Aim of the exercise ->
Please copy each line of the records below that includes the word "computer".

Supplied records ->

┄┄┄┄┄┄┄┄┄┄┄┄┄┄┄┄┄┄┄┄

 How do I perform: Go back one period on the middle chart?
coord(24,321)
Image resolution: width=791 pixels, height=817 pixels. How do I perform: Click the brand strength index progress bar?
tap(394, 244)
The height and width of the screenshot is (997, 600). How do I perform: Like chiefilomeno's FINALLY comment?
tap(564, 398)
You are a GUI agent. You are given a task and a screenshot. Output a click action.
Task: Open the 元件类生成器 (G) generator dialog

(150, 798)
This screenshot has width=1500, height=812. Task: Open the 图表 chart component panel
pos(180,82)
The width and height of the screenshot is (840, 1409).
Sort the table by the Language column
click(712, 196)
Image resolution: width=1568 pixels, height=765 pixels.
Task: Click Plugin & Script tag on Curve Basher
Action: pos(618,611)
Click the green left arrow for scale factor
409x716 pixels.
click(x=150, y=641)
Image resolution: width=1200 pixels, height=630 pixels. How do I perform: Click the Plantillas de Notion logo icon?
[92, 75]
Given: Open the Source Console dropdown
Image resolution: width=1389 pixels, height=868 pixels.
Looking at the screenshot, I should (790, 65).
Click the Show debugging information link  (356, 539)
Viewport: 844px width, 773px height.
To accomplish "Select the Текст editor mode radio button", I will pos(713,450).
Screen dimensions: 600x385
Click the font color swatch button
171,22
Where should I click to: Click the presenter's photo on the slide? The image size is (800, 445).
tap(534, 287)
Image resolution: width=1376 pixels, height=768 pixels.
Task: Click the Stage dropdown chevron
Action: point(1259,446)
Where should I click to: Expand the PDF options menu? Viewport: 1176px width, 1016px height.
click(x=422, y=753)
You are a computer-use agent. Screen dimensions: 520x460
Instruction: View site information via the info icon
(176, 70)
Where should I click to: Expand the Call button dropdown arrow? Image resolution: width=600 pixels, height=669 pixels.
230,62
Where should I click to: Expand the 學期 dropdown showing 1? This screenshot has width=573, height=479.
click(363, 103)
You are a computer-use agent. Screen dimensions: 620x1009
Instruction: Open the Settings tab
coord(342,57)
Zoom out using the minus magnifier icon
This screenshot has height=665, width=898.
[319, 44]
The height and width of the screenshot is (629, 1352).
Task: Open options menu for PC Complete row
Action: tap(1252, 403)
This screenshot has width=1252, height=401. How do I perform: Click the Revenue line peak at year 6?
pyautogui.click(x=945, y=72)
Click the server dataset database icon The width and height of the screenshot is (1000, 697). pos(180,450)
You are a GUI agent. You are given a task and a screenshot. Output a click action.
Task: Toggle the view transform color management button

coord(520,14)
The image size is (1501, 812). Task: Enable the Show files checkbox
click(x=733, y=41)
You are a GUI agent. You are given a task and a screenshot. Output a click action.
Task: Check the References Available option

┄┄┄┄┄┄┄┄┄┄┄┄┄┄┄┄┄┄┄┄

Answer ->
You are a computer-use agent. Screen dimensions: 520x460
You are a computer-use agent. Screen dimensions: 620x1009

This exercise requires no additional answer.